What is expected
Copy every item below line by line, changing nothing.

[Records for finding items]
· · · ·

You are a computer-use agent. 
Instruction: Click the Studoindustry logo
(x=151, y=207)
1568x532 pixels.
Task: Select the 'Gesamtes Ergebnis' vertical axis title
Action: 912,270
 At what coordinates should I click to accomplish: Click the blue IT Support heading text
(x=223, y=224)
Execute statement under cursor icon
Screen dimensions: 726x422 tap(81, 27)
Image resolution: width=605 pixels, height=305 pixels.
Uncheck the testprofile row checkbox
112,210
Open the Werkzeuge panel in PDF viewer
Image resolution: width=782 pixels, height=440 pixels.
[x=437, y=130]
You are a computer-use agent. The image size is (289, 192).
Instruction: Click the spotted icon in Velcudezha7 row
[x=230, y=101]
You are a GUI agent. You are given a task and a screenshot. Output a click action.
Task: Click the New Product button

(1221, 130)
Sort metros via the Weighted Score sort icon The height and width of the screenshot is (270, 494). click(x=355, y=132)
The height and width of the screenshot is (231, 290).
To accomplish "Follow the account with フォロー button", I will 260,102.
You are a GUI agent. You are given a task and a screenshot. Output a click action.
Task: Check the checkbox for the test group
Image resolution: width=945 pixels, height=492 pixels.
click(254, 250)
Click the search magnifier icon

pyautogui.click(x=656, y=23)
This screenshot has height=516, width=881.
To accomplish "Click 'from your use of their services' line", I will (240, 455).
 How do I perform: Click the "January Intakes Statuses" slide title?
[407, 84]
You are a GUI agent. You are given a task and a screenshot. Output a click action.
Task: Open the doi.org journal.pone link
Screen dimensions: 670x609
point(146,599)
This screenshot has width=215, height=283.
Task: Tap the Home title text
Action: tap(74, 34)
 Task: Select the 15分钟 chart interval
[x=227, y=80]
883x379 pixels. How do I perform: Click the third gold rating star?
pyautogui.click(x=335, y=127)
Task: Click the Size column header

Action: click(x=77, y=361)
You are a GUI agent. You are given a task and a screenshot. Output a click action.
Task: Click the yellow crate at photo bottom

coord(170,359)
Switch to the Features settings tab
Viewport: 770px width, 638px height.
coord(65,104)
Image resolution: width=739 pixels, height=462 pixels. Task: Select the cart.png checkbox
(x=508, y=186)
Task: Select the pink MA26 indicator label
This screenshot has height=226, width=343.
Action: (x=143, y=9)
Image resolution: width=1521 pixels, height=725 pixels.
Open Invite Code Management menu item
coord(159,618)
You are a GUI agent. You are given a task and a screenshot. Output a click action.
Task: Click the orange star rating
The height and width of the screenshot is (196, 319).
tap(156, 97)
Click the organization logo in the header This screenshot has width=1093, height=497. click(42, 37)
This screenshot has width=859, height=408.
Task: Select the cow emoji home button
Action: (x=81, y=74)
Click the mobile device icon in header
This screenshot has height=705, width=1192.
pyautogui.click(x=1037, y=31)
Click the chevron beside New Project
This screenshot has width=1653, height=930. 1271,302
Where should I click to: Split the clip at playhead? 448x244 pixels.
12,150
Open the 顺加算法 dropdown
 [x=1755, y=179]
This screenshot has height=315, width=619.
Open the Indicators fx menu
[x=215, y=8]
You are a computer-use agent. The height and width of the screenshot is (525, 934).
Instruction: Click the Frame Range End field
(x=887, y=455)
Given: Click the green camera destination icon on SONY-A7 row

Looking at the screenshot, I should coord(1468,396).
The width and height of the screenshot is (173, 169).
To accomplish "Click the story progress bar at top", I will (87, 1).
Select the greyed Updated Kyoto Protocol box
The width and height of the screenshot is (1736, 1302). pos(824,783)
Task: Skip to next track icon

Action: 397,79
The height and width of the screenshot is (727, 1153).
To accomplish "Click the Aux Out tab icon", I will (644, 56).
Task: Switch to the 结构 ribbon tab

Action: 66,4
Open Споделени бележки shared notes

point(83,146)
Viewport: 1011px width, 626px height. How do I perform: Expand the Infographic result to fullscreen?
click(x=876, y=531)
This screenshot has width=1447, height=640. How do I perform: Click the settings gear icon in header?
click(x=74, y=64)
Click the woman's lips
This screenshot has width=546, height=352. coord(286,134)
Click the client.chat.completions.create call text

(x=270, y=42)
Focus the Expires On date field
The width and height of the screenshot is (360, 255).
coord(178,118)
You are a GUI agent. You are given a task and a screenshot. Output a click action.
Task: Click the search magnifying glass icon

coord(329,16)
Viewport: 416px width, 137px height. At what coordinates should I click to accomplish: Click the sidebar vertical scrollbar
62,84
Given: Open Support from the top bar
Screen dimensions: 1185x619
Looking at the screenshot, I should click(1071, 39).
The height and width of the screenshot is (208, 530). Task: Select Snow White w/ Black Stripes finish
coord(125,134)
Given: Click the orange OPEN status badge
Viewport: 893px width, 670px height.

· · · ·

Task result
You are a computer-use agent. 
Instruction: Click the Studoindustry logo
(x=151, y=207)
1568x532 pixels.
Task: Select the 'Gesamtes Ergebnis' vertical axis title
Action: 912,270
 At what coordinates should I click to accomplish: Click the blue IT Support heading text
(x=223, y=224)
Execute statement under cursor icon
Screen dimensions: 726x422 tap(81, 27)
Image resolution: width=605 pixels, height=305 pixels.
Uncheck the testprofile row checkbox
112,210
Open the Werkzeuge panel in PDF viewer
Image resolution: width=782 pixels, height=440 pixels.
[x=437, y=130]
You are a computer-use agent. The image size is (289, 192).
Instruction: Click the spotted icon in Velcudezha7 row
[x=230, y=101]
You are a GUI agent. You are given a task and a screenshot. Output a click action.
Task: Click the New Product button

(1221, 130)
Sort metros via the Weighted Score sort icon The height and width of the screenshot is (270, 494). click(x=355, y=132)
The height and width of the screenshot is (231, 290).
To accomplish "Follow the account with フォロー button", I will 260,102.
You are a GUI agent. You are given a task and a screenshot. Output a click action.
Task: Check the checkbox for the test group
Image resolution: width=945 pixels, height=492 pixels.
click(254, 250)
Click the search magnifier icon

pyautogui.click(x=656, y=23)
This screenshot has height=516, width=881.
To accomplish "Click 'from your use of their services' line", I will (240, 455).
 How do I perform: Click the "January Intakes Statuses" slide title?
[407, 84]
You are a GUI agent. You are given a task and a screenshot. Output a click action.
Task: Open the doi.org journal.pone link
Screen dimensions: 670x609
point(146,599)
This screenshot has width=215, height=283.
Task: Tap the Home title text
Action: tap(74, 34)
 Task: Select the 15分钟 chart interval
[x=227, y=80]
883x379 pixels. How do I perform: Click the third gold rating star?
pyautogui.click(x=335, y=127)
Task: Click the Size column header

Action: click(x=77, y=361)
You are a GUI agent. You are given a task and a screenshot. Output a click action.
Task: Click the yellow crate at photo bottom

coord(170,359)
Switch to the Features settings tab
Viewport: 770px width, 638px height.
coord(65,104)
Image resolution: width=739 pixels, height=462 pixels. Task: Select the cart.png checkbox
(x=508, y=186)
Task: Select the pink MA26 indicator label
This screenshot has height=226, width=343.
Action: (x=143, y=9)
Image resolution: width=1521 pixels, height=725 pixels.
Open Invite Code Management menu item
coord(159,618)
You are a GUI agent. You are given a task and a screenshot. Output a click action.
Task: Click the orange star rating
The height and width of the screenshot is (196, 319).
tap(156, 97)
Click the organization logo in the header This screenshot has width=1093, height=497. click(42, 37)
This screenshot has width=859, height=408.
Task: Select the cow emoji home button
Action: (x=81, y=74)
Click the mobile device icon in header
This screenshot has height=705, width=1192.
pyautogui.click(x=1037, y=31)
Click the chevron beside New Project
This screenshot has width=1653, height=930. 1271,302
Where should I click to: Split the clip at playhead? 448x244 pixels.
12,150
Open the 顺加算法 dropdown
 [x=1755, y=179]
This screenshot has height=315, width=619.
Open the Indicators fx menu
[x=215, y=8]
You are a computer-use agent. The height and width of the screenshot is (525, 934).
Instruction: Click the Frame Range End field
(x=887, y=455)
Given: Click the green camera destination icon on SONY-A7 row

Looking at the screenshot, I should coord(1468,396).
The width and height of the screenshot is (173, 169).
To accomplish "Click the story progress bar at top", I will (87, 1).
Select the greyed Updated Kyoto Protocol box
The width and height of the screenshot is (1736, 1302). pos(824,783)
Task: Skip to next track icon

Action: 397,79
The height and width of the screenshot is (727, 1153).
To accomplish "Click the Aux Out tab icon", I will (644, 56).
Task: Switch to the 结构 ribbon tab

Action: 66,4
Open Споделени бележки shared notes

point(83,146)
Viewport: 1011px width, 626px height. How do I perform: Expand the Infographic result to fullscreen?
click(x=876, y=531)
This screenshot has width=1447, height=640. How do I perform: Click the settings gear icon in header?
click(x=74, y=64)
Click the woman's lips
This screenshot has width=546, height=352. coord(286,134)
Click the client.chat.completions.create call text

(x=270, y=42)
Focus the Expires On date field
The width and height of the screenshot is (360, 255).
coord(178,118)
You are a GUI agent. You are given a task and a screenshot. Output a click action.
Task: Click the search magnifying glass icon

coord(329,16)
Viewport: 416px width, 137px height. At what coordinates should I click to accomplish: Click the sidebar vertical scrollbar
62,84
Given: Open Support from the top bar
Screen dimensions: 1185x619
Looking at the screenshot, I should click(1071, 39).
The height and width of the screenshot is (208, 530). Task: Select Snow White w/ Black Stripes finish
coord(125,134)
Given: Click the orange OPEN status badge
Viewport: 893px width, 670px height.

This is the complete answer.